Siamo i campioni delle social revolution: post di facebook unitevi, e rimanete immobili davanti al computer.
Esperti ripulitori di coscienze, siamo bravi solo nel trovare scuse alla nostra inettitudine.
Crediamo tutti d'essere artisti, ma il nostro unico vero talento è quello di sfuggire alla realtà.
La verità è che ci siamo declinati sotto il segno della sottrazione: il nostro valore di riferimento è meno di zero, e non perché abbiamo surgelato i nostri sogni.
Nella matematica infatti, lo zero va distinto da "assenza di valore" poiché si tratta di due concetti diversi: ad esempio se la temperatura è zero, l'acqua ghiaccia, se manca il dato della temperatura, si verifica assenza del valore, per cui nulla si può dire.
Come per noi, che non siamo niente.

mercoledì 11 gennaio 2012

Un sorriso


Un sorriso è il solvente perfetto per tutti i tipi di preoccupazioni.
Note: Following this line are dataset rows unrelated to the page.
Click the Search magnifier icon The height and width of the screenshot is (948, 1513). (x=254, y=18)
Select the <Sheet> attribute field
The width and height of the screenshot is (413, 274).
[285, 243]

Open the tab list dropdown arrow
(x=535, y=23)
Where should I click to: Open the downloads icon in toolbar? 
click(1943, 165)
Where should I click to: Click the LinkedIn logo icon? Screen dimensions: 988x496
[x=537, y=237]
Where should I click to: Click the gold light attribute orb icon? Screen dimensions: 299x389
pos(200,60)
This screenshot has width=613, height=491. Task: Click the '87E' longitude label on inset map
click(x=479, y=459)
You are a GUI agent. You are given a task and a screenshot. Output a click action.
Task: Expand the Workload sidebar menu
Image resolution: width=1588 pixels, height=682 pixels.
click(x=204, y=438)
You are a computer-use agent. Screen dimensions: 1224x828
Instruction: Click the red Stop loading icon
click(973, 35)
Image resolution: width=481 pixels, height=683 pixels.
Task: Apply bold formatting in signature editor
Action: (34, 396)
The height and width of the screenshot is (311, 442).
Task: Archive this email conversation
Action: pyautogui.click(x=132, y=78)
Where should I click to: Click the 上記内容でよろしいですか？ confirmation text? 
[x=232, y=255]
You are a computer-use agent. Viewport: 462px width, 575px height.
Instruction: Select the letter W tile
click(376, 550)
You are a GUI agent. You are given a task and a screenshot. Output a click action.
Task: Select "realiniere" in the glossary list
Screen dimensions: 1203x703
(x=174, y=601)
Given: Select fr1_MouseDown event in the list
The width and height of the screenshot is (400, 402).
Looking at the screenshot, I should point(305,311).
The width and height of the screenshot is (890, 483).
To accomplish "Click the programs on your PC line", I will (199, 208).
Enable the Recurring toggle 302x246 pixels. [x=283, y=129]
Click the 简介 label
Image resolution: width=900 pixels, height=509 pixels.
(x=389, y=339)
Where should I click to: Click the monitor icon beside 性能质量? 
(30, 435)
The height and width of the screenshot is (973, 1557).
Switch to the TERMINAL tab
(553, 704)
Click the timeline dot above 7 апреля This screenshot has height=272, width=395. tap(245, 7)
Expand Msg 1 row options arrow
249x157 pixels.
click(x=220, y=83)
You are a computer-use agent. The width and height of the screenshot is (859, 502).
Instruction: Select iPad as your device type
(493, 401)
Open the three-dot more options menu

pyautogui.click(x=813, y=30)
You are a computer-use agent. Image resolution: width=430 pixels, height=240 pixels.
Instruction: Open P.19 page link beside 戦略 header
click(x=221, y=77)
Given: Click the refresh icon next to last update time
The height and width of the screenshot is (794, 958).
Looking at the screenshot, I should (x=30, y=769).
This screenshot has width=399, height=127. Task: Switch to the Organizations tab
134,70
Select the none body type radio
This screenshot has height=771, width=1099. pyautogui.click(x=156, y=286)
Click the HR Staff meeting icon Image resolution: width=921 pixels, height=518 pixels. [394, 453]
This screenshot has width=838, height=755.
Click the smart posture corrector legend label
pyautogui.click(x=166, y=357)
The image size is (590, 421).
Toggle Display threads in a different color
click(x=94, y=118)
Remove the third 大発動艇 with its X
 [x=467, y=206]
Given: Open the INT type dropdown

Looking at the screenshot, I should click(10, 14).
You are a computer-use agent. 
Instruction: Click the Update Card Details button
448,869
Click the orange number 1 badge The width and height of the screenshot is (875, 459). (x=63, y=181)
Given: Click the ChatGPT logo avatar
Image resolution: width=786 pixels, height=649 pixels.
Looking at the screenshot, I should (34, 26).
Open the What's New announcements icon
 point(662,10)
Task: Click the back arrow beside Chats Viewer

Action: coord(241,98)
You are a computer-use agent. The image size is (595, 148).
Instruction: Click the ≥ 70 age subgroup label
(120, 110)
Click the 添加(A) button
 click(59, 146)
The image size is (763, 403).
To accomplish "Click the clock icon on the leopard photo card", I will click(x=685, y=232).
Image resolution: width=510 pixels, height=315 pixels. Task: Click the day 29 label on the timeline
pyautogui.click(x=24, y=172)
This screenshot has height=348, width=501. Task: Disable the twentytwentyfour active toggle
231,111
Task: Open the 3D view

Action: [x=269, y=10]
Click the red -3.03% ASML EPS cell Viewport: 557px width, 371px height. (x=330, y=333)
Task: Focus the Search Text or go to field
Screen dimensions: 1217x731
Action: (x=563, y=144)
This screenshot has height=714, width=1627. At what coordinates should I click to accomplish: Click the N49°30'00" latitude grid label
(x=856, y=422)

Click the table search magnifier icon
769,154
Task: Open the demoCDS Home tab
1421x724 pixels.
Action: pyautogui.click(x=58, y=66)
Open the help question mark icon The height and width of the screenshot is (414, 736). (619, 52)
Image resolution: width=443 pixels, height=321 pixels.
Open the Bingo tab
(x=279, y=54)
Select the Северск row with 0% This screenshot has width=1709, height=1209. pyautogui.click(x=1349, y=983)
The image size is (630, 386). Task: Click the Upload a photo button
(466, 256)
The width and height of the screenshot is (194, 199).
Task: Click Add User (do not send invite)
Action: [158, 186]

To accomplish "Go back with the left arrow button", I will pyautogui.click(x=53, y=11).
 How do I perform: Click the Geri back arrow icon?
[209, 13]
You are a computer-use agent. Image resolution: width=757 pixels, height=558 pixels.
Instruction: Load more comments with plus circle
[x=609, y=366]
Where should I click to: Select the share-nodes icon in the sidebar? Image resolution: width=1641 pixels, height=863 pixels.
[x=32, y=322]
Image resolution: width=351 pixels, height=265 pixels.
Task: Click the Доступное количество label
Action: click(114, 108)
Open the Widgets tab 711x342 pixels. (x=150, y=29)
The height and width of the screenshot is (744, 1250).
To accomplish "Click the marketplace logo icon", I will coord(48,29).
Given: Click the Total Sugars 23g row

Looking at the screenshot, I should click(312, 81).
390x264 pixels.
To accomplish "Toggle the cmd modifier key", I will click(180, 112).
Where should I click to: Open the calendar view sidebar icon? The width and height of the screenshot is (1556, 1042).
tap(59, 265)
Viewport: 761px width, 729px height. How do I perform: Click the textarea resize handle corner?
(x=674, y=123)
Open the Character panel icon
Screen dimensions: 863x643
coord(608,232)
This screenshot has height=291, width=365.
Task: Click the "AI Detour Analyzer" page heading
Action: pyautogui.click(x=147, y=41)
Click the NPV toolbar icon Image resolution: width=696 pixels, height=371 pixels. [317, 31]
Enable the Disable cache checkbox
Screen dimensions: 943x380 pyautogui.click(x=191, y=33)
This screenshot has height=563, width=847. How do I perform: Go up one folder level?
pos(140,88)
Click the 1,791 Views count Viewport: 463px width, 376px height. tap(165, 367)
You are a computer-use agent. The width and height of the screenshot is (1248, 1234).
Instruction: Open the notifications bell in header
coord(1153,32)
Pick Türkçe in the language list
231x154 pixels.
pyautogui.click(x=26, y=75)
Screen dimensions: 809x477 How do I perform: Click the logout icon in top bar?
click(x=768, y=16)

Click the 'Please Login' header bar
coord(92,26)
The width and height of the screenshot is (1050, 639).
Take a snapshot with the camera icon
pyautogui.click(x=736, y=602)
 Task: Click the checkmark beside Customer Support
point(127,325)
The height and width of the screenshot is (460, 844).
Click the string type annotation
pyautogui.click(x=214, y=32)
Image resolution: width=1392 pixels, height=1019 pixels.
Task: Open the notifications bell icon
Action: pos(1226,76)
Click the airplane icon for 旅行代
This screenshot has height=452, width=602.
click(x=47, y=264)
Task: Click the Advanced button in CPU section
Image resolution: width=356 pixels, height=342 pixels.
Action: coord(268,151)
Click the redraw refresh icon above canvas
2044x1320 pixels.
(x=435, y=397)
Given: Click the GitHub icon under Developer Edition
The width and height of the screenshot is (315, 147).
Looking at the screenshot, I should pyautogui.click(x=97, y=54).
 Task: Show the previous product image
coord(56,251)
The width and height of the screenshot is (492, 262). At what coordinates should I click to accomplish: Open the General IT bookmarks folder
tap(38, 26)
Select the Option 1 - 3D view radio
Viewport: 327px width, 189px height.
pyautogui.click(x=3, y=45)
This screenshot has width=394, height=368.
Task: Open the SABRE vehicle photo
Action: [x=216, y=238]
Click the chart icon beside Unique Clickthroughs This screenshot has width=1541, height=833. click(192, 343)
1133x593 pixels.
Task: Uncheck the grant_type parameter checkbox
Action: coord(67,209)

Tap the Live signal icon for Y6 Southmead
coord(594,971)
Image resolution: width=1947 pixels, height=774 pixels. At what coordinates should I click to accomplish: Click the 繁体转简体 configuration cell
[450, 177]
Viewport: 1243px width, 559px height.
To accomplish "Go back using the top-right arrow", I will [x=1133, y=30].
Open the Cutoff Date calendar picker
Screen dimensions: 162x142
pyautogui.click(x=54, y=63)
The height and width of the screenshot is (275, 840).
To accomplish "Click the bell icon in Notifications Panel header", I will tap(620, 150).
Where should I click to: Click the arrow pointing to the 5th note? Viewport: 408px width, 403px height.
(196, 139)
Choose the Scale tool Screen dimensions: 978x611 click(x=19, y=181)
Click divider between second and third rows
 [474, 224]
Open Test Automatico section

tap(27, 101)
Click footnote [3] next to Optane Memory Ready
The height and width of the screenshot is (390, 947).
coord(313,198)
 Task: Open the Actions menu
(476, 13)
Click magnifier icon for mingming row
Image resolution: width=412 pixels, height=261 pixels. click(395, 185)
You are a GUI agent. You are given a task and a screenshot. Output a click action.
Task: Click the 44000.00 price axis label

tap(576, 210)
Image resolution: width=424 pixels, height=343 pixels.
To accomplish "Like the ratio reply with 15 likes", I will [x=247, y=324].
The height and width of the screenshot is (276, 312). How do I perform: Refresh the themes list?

E' il crick delle labbra e lo usiamo ogni volta che abbiamo un incidente con la felicità. Le sue sorgenti si trovano nelle profondità della nostra mente e quando ci scorre sul viso è fresco come un torrente di montagna. E' nella liquidità che si nasconde il segreto della sua essenza. Ci disseta e ci nutre come e più dell'acqua, ma quando cerchiamo di comprenderlo a pieno ci scivola sempre tra le mani.
Un mistero bellissimo, che a pensarci bene fa davvero sorridere. E non è questo tutto quello che ci serve?